Despite the 150% markup, The RealReal REAL, +2.14%  called it a “smart investment.”

If you have the time and a nose for fashion, your local consignment shop can be a great place to go on a treasure hunt for well-priced luxury items that appreciate when a style finds renewed trendiness. Fashion items are finding new life, and a high dollar value, in the secondhand market, making them luxe investment pieces, as well as great gifts.

Claire Foster, head of accessories and footwear at WGSN, a trend-forecasting group in London, said signature pieces that may appreciate in value appeal to the “aspirational consumer.”

That includes trend watchers who might not have the budget to buy a piece at full price but can swing it secondhand. For example, a brand new Gucci shoulder bag with the iconic double-G logo will run $2,300 on the Gucci website.
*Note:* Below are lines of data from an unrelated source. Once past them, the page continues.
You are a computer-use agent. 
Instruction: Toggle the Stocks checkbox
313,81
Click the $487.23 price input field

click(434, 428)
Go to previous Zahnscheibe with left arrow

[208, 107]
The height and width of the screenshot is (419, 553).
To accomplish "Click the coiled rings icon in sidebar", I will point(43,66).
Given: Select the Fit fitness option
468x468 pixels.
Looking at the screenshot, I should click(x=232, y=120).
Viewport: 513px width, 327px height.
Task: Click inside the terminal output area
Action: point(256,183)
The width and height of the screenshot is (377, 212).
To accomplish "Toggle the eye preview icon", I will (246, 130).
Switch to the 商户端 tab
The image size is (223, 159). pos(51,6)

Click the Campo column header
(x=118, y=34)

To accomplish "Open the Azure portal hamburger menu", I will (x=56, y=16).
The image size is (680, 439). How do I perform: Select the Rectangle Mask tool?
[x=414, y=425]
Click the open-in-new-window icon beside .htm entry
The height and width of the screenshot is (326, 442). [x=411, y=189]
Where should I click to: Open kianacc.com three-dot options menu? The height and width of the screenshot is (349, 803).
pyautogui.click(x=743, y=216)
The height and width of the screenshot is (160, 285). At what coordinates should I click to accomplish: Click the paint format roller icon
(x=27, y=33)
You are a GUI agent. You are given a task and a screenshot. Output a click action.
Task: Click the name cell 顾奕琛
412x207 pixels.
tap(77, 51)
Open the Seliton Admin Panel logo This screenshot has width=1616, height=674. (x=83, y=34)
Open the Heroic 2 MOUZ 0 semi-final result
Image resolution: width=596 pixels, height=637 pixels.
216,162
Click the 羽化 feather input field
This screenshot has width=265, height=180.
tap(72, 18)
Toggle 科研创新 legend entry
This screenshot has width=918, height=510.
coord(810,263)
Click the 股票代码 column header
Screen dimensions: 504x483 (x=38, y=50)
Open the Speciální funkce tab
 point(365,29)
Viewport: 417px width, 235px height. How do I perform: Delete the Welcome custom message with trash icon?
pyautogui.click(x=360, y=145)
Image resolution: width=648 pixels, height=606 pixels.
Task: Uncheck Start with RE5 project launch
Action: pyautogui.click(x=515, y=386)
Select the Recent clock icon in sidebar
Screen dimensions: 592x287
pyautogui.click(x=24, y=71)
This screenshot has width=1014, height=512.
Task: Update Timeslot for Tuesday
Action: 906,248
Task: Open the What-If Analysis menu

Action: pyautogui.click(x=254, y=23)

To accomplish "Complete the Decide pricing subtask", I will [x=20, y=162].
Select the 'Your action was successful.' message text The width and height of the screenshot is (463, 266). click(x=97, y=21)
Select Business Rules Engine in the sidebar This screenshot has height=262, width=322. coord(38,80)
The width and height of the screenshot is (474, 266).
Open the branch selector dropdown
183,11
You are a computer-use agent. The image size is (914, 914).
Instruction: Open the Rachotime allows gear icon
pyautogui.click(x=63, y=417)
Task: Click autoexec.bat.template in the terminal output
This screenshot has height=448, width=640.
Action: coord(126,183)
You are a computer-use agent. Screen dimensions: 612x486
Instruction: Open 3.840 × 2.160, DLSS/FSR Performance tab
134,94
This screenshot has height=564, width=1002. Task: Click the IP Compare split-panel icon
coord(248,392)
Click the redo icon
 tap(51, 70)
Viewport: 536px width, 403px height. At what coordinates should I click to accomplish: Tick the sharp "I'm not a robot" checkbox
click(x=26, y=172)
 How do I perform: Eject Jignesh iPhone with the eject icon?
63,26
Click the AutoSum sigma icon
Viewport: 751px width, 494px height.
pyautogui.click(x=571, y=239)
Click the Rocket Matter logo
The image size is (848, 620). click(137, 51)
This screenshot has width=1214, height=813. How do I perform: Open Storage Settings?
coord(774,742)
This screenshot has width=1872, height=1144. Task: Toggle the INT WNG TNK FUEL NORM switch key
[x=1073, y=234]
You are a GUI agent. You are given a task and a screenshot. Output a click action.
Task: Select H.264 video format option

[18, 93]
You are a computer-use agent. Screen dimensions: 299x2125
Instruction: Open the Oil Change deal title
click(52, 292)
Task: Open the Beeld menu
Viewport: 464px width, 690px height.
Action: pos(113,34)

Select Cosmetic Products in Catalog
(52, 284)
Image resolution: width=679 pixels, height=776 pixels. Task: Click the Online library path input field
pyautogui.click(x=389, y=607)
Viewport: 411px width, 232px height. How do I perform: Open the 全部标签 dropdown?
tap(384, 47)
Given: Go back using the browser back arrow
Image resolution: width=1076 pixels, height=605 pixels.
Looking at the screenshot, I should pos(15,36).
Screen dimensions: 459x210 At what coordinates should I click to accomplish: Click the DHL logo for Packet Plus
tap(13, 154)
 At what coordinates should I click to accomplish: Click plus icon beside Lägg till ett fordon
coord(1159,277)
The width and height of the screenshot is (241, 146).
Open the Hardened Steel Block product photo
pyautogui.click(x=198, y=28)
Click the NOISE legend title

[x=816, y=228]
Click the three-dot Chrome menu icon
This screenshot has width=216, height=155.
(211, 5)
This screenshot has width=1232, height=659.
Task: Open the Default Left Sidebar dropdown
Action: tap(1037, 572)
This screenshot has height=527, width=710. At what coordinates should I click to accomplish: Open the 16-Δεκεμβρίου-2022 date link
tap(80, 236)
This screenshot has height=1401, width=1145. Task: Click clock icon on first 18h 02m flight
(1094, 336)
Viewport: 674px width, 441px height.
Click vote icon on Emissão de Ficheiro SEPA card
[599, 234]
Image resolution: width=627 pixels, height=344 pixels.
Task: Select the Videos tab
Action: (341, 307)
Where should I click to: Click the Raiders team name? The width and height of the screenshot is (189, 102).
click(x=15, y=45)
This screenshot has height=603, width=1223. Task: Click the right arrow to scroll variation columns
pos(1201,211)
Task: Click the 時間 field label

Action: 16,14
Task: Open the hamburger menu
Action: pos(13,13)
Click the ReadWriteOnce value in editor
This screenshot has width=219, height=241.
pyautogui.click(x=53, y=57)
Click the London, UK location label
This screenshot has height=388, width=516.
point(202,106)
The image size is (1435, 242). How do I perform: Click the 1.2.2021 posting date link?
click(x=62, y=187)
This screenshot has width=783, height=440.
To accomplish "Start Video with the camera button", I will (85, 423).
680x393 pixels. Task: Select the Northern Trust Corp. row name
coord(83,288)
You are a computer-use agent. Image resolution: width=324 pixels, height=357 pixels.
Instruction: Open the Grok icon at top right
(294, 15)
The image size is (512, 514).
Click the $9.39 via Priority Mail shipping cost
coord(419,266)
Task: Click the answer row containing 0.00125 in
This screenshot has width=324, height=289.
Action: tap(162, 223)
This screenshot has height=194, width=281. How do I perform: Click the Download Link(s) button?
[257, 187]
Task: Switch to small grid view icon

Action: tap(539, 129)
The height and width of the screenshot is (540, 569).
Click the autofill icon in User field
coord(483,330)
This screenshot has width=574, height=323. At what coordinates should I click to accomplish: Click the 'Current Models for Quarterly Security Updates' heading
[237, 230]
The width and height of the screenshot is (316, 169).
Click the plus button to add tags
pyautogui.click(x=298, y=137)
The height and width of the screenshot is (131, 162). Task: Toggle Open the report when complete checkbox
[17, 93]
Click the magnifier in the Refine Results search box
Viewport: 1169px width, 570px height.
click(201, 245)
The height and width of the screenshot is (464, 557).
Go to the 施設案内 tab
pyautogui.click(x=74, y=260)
A vintage bag on The RealReal with the same logo is $395. There are slight differences, including the lack of hardware design on the vintage version. But many would rather do without a little hardware rather than do without a Gucci handbag.

And according to the The RealReal’s Luxury Resale Report for 2019, demand for Gucci is up 78% year-over-year, driven by millennials.

The Dior Saddle Bag’s resale value has soared 373% since it came back in style, according to the report. The RealReal sold a limited-edition version from the 2003 collection for $1,695. A new Saddle bag in lambskin can run as much as $4,100 on the Christian Dior website.

‘Social currency’

The secondhand market for all luxury goods will reach $51 billion by 2023, more than double the $24 billion in 2018, according to resale marketplace ThredUp’s 2019 Resale Report.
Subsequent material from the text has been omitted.